▶ **About this task**
No pictures go in the copy. Restate, word for word, each line from the one containing "Availability on social" through the last line below.

--- START ---

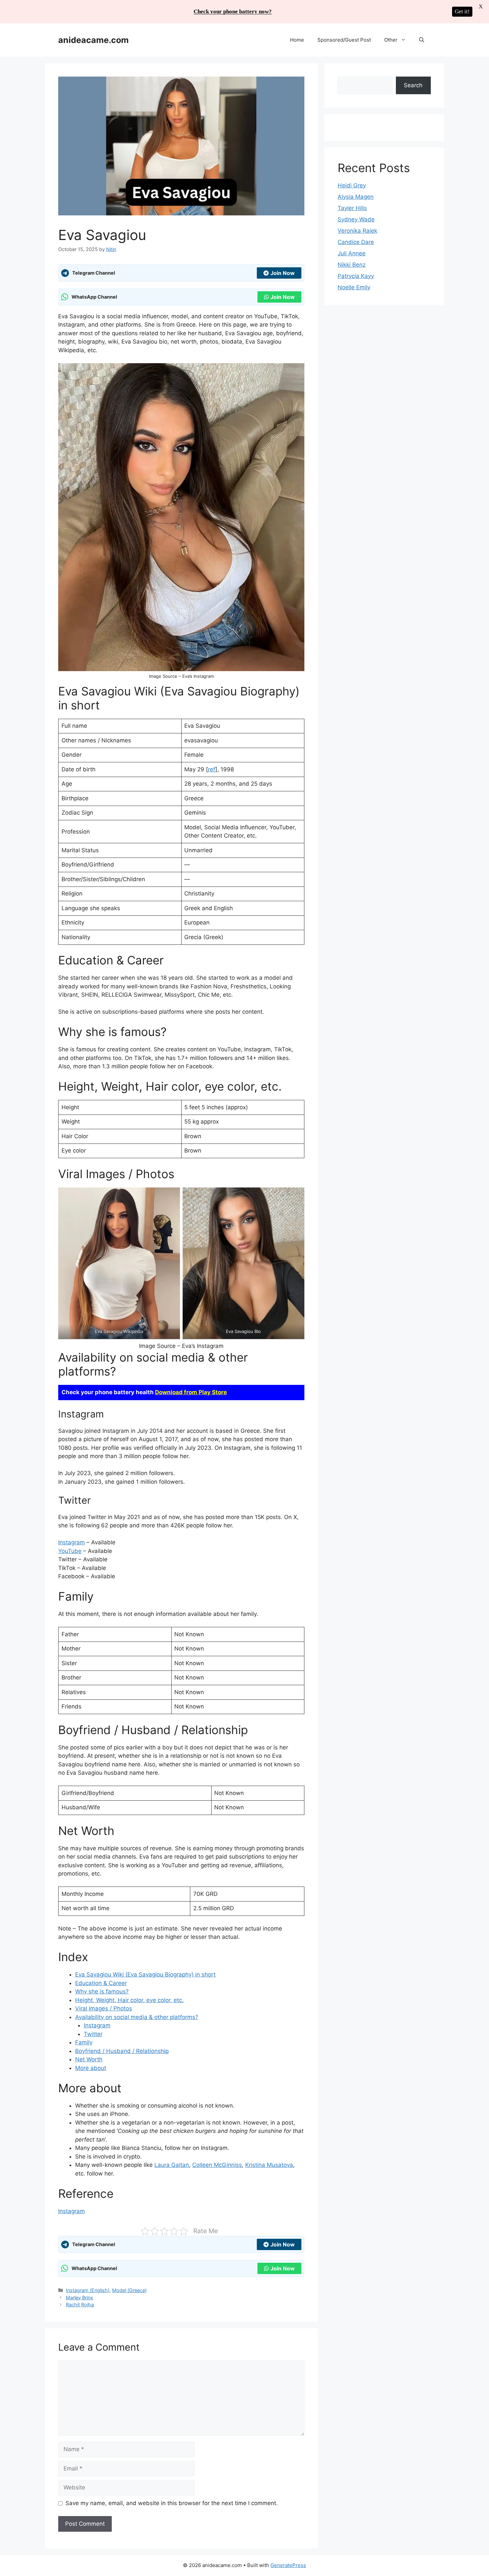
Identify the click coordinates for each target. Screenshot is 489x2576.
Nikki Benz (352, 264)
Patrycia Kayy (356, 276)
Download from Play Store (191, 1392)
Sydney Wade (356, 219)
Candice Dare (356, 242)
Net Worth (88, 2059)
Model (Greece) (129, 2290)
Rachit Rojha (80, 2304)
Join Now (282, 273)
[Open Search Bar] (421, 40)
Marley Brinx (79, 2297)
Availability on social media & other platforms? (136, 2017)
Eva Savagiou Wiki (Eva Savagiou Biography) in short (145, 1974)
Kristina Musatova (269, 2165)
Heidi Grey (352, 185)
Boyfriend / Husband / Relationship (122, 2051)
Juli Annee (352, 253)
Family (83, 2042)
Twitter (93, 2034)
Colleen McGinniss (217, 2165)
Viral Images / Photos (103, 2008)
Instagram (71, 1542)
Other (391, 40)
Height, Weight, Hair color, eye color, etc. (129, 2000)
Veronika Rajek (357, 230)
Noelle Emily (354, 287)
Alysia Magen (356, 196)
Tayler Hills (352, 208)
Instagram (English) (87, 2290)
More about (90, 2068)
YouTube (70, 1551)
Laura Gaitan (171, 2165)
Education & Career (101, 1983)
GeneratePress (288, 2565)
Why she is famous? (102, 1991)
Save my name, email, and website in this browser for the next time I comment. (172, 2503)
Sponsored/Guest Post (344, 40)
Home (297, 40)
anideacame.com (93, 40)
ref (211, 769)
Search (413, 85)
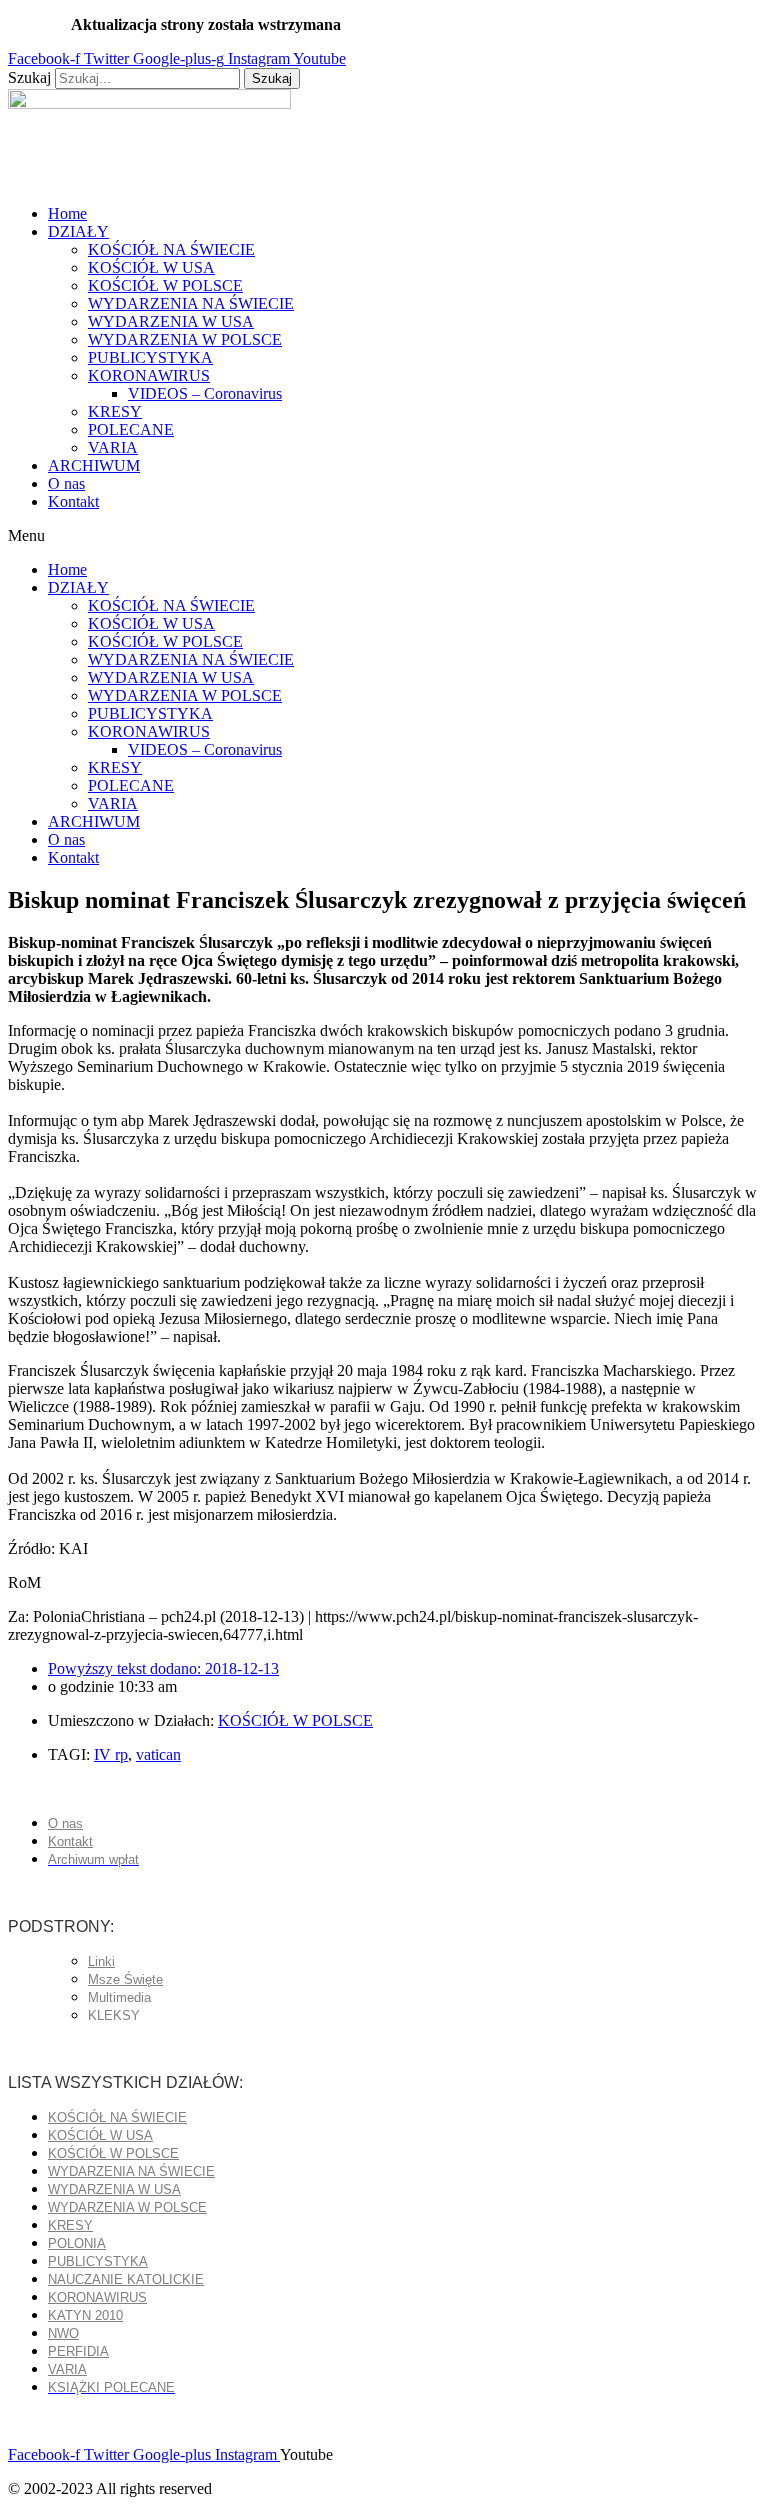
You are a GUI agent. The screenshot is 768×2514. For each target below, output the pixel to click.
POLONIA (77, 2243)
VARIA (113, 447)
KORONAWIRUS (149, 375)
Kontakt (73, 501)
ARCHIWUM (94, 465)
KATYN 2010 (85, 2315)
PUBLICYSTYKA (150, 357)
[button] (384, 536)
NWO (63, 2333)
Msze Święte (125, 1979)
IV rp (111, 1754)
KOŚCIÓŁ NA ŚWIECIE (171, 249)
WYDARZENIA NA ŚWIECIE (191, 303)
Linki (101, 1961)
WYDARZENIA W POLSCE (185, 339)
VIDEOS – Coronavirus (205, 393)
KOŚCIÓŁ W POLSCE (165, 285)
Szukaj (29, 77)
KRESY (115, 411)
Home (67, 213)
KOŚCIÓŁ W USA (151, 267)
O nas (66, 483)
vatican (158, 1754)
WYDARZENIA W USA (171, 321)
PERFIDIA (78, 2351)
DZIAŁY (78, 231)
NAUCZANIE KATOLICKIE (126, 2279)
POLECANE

--- END ---

▶ **Response for this exercise**
Availability on social media & other platforms? (136, 2017)
Eva Savagiou Wiki (Eva Savagiou Biography) in short (145, 1974)
Kristina Musatova (269, 2165)
Heidi Grey (352, 185)
Boyfriend / Husband / Relationship (122, 2051)
Juli Annee (352, 253)
Family (83, 2042)
Twitter (93, 2034)
Colleen McGinniss (217, 2165)
Viral Images / Photos (103, 2008)
Instagram (71, 1542)
Other (391, 40)
Height, Weight, Hair color, eye color, etc. (129, 2000)
Veronika Rajek (357, 230)
Noelle Emily (354, 287)
Alysia Magen (356, 196)
Tayler Hills (352, 208)
Instagram (English) (87, 2290)
More about (90, 2068)
YouTube (70, 1551)
Laura Gaitan (171, 2165)
Education & Career (101, 1983)
GeneratePress (288, 2565)
Why she is famous? (102, 1991)
Save my name, email, and website in this browser for the next time I comment. (172, 2503)
Sponsored/Guest Post (344, 40)
Home (297, 40)
anideacame.com (93, 40)
ref (211, 769)
Search (413, 85)
You are a GUI agent. The screenshot is 768×2514. For each target below, output the pixel to click.
POLONIA (77, 2243)
VARIA (113, 447)
KORONAWIRUS (149, 375)
Kontakt (73, 501)
ARCHIWUM (94, 465)
KATYN 2010 (85, 2315)
PUBLICYSTYKA (150, 357)
[button] (384, 536)
NWO (63, 2333)
Msze Święte (125, 1979)
IV rp (111, 1754)
KOŚCIÓŁ NA ŚWIECIE (171, 249)
WYDARZENIA NA ŚWIECIE (191, 303)
Linki (101, 1961)
WYDARZENIA W POLSCE (185, 339)
VIDEOS – Coronavirus (205, 393)
KOŚCIÓŁ W POLSCE (165, 285)
Szukaj (29, 77)
KRESY (115, 411)
Home (67, 213)
KOŚCIÓŁ W USA (151, 267)
O nas (66, 483)
vatican (158, 1754)
WYDARZENIA W USA (171, 321)
PERFIDIA (78, 2351)
DZIAŁY (78, 231)
NAUCZANIE KATOLICKIE (126, 2279)
POLECANE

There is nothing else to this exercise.